Experimental and theoretical study of hole scattering in RF sputtered p-type Cu2O thin films

One of the key materials of interest for p-type oxide semiconductor thin film electronics is cuprous oxide (Cu2O), due to its relatively high hole mobility. In this work, we use experiments, analytical models, and density functional theory calculations to study the scattering mechanisms that determine Hall mobility in two Cu2O samples. First, we examine a polycrystalline Cu2O thin film deposited by RF magnetron sputtering, and second, a single-crystalline Cu2O bulk substrate.

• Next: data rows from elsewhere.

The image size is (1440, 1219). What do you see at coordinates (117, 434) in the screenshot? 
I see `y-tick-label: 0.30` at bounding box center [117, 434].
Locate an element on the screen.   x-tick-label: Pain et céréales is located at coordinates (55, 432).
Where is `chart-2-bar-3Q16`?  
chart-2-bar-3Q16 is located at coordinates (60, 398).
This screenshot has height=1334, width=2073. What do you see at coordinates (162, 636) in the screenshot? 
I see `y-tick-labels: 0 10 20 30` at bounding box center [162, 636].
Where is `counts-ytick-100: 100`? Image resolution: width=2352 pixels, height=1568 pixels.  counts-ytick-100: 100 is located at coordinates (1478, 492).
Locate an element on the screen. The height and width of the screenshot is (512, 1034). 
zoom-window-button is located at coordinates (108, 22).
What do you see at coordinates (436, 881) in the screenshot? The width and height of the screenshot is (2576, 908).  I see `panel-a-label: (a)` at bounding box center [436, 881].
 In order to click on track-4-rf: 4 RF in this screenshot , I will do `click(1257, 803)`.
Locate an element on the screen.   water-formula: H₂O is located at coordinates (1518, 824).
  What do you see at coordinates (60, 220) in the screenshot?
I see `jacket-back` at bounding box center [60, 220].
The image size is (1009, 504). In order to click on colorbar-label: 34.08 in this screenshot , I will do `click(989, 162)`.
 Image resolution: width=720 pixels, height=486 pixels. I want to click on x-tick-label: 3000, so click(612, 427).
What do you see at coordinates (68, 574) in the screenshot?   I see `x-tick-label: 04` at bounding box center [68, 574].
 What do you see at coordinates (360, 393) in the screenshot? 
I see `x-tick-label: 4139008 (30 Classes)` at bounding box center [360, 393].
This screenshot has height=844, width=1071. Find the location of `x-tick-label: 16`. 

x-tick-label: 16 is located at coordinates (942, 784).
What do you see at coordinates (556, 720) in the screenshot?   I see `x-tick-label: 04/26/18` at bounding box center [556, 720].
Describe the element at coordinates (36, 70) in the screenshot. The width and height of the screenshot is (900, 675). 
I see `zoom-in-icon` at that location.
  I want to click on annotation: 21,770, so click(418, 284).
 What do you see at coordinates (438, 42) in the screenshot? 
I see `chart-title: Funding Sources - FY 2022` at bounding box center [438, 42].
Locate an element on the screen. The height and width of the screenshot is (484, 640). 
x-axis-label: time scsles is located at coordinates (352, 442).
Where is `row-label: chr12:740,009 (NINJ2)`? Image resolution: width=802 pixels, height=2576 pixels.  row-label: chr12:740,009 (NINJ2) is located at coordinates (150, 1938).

Temperature-dependent Hall measurements indicate that neutral impurity and grain boundary scattering are dominant for the polycrystalline Cu2O thin film, while phonon scattering is dominant for single-crystalline Cu2O. Our first-principles calculations show that the room-temperature intrinsic hole mobility of Cu2O is 106 cm2 V−1 s−1, indicating the great promise of the material for p-type electronic devices. This intrinsic mobility is limited by phonon scattering, with the most dominant scattering modes having phonon energies of 88.4 and 17.1 meV. These results indicate that the key pathways to increase the hole mobility in Cu2O thin films are by reducing the impurity concentration and by increasing grain size. Our work thus sets the stage for the future development of high performance Cu2O-based p-type thin film transistors.